Monday, June 14, 2010

Why Armando Galarraga Got Hosed



I've thought a lot about Jim Joyce's blown call on Galarraga's perfect game, and while I think that both have shown incredible grace and class, Bud Selig (surprise!) dropped the ball in his reasoning for refusing to overturn it:

"In this job, precedence [sic] is very important," Selig said. "A lot of people don't really understand that. But it is important. And while you can say, 'This was really aberrational,' there are a lot of situations -- I've had clubs call me and say, 'What about that game I lost, why didn't you think about doing that?' And they were serious."

No, Bud, it is YOU who don't understand precedent, because anybody who brings forth such an argument based on the "precedent" and "slippery slope" it would create has a poor grasp of both logic and baseball history.
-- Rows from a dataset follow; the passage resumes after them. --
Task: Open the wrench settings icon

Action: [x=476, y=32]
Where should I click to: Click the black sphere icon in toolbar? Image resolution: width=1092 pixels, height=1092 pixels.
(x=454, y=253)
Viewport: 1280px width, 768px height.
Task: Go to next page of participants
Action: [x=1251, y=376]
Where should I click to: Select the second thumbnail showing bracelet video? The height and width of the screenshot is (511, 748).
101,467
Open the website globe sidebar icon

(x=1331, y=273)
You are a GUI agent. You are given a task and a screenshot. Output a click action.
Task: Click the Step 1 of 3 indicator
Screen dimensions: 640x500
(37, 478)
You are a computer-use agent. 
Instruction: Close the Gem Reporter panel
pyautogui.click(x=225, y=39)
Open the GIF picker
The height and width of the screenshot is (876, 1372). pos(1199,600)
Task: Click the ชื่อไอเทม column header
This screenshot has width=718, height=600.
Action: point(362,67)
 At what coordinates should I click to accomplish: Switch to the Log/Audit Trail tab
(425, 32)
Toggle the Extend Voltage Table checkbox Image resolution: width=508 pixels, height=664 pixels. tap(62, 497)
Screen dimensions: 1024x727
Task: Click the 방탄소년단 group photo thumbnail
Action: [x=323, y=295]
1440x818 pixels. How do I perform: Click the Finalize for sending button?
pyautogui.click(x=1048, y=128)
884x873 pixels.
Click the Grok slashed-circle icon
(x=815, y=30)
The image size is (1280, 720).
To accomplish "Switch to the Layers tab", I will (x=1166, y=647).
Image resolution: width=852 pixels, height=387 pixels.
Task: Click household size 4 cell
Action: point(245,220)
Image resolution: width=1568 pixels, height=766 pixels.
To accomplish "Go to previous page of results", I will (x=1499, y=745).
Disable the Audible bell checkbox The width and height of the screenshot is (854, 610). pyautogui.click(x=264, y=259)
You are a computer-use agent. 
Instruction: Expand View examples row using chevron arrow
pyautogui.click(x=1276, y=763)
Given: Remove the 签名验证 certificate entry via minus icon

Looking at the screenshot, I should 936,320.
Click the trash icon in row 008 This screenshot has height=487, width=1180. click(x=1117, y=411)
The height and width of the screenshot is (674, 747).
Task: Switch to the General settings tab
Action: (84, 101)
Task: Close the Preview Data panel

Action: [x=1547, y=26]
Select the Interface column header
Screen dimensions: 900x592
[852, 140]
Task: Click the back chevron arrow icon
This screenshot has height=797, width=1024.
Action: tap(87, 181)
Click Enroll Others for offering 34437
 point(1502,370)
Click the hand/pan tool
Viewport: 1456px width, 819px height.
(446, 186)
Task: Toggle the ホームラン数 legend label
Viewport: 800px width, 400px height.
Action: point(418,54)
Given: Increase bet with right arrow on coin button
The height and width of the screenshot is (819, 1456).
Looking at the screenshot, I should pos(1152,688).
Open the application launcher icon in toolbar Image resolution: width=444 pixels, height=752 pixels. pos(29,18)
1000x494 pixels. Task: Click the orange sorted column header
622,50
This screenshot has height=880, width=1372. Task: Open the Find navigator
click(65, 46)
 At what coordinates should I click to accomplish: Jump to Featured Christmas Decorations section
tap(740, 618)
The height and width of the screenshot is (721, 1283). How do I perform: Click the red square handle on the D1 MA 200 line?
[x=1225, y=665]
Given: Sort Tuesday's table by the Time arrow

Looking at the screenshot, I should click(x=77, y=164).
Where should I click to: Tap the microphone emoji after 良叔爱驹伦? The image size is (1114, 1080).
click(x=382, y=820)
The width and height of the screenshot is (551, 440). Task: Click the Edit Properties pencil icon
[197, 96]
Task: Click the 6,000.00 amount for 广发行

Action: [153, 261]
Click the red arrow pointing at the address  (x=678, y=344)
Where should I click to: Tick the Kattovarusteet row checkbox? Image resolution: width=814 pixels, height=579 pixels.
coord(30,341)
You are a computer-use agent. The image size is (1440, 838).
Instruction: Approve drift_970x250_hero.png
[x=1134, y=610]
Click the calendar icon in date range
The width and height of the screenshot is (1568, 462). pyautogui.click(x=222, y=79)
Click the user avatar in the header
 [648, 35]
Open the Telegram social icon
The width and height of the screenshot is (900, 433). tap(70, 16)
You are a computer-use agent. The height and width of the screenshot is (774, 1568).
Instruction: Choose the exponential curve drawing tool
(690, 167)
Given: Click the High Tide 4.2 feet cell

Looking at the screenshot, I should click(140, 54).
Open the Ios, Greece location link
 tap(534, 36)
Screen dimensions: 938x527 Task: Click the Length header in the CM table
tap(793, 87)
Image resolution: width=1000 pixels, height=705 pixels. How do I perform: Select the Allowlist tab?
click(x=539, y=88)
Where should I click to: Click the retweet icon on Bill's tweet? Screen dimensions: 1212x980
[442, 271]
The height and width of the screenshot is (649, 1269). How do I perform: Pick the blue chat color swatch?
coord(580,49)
That is a patently absurd argument.

One of the most common logical fallacies is the argument from precedent, wherein one argues that we cannot make correct decision X because we'd have to also apply the same process in situation Y, because X and Y seem the same. Namely, "we can't overturn this Galarraga call, because then we'd have to overturn every incorrect call ever made!"

Hogwash.

The precedent would only apply to circumstances that are fundamentally THE SAME - when the essential circumstances of X are identical to the essential circumstances of Y. So yes, if you overturned the Galarraga call, you'd have to overturn every other call in which a perfect game was lost on a blown 3rd out call which had no bearing on the outcome of the game. But that's where it ends. Overturning this one doesn't mean jackshit for some random blown call in a Twins game, or even Jeffrey Maier, as much as it pains me to admit. I daresay that its precedential impact on baseball history would be minimal. And besides, why is it better to be wrong in every situation rather than correct in this one and wrong in all the others? Quoth Ralph Waldo Emerson: A foolish consistency is the hobgoblin of little minds.

But even setting aside my criticism of this middle school debate tactic, Selig ignores that there already is a precedent, and that precedent is that yes, calls are overturned after the fact. Have we already forgotten the Pine Tar incident? At least now we know where Bud's values lie - being wrong is okay, as long as you're consistently wrong. That must explain the Brewers' closer situation.

At any rate, let's expand instant replay. Better yet, let's replace the home plate ump with K-Zone. We can even program it to eject Milton Bradley at random intervals for added realism.